I am often surprised at ecological meetings by how many ecological studies rely on indices rather than direct measures. The most obvious cases involve population abundance. Two common criteria for declaring a species as endangered are that its population has declined more than 70% in the last ten years (or three generations) or that its population size is less than 2500 mature individuals. The criteria are many and every attempt is made to make them quantitative. But too often the methods used to estimate changes in population abundance are based on an index of population size, and all too rarely is the index calibrated against known abundances. If an index increases by 2-fold, e.g. from 20 to 40 counts, it is not at all clear that this means the population size has increased 2-fold. I think many ecologists begin their career thinking that indices are useful and reliable and end their career wondering if they are providing us with a correct picture of population changes.
The subject of indices has been discussed many times in ecology, particularly among applied ecologists. Anderson (2001) challenged wildlife ecologists to remember that indices include an unmeasured term, detectability: Anderson (2001, p. 1295) wrote:
“While common sense might suggest that one should estimate parameters of interest (e.g., population density or abundance), many investigators have settled for only a crude index value (e.g., “relative abundance”), usually a raw count. Conceptually, such an index value (c) is the product of the parameter of interest (N) and a detection or encounter probability (p): then c=pN “
He noted that many indices used by ecologists make a large assumption that the probability of encounter is a constant over time and space and individual observers. Much of the discussion of detectability flowed from these early papers (Williams, Nichols & Conroy 2002; Southwell, Paxton & Borchers 2008). There is an interesting exchange over Anderson’s (2001) paper by Engeman (2003) followed by a retort by Anderson (2003) that ended with this blast at small mammal ecologists:
“Engeman (2003) notes that McKelvey and Pearson (2001) found that 98% of the small-mammal studies reviewed resulted in too little data for valid mark-recapture estimation. This finding, to me, reflects a substantial failure of survey design if these studies were conducted to estimate population size. ……..O’Connor (2000) should not wonder “why ecology lags behind biology” when investigators of small-mammal communities commonly (i.e., over 700 cases) achieve sample sizes <10. These are empirical methods; they cannot be expected to perform well without data.” (page 290)
Take that you small mammal trappers!
The warnings are clear about index data. In some cases they may be useful but they should never be used as population abundance estimates without careful validation. Even by small mammal trappers like me.
Anderson, D.R. (2001) The need to get the basics right in wildlife field studies. Wildlife Society Bulletin, 29, 1294-1297.
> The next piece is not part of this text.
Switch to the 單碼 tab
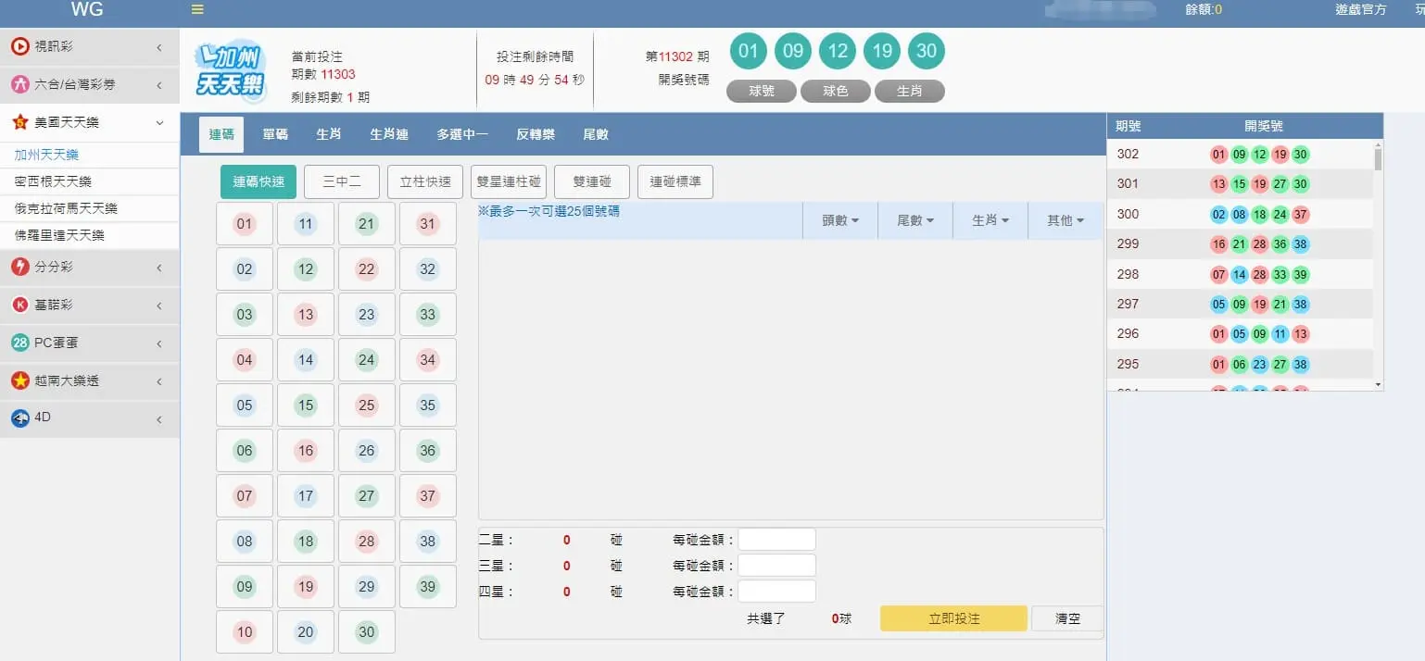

Anderson, D.R. (2003) Index values rarely constitute reliable information. Wildlife Society Bulletin, 31, 288-291.
Engeman, R.M. (2003) More on the need to get the basics right: population indices. Wildlife Society Bulletin, 31, 286-287.
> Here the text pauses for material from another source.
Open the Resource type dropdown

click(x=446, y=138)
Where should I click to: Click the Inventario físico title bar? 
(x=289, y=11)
McKelvey, K.S. & Pearson, D.E. (2001) Population estimation with sparse data: the role of estimators versus indices revisited. Canadian Journal of Zoology, 79, 1754-1765.
O’Connor, R.J. (2000) Why ecology lags behind biology. The Scientist, 14, 35.
Southwell, C., Paxton, C.G.M. & Borchers, D.L. (2008) Detectability of penguins in aerial surveys over the pack-ice off Antarctica. Wildlife Research, 35, 349-357.
Williams, B.K., Nichols, J.D. & Conroy, M.J. (2002) Analysis and Management of Animal Populations. Academic Press, New York.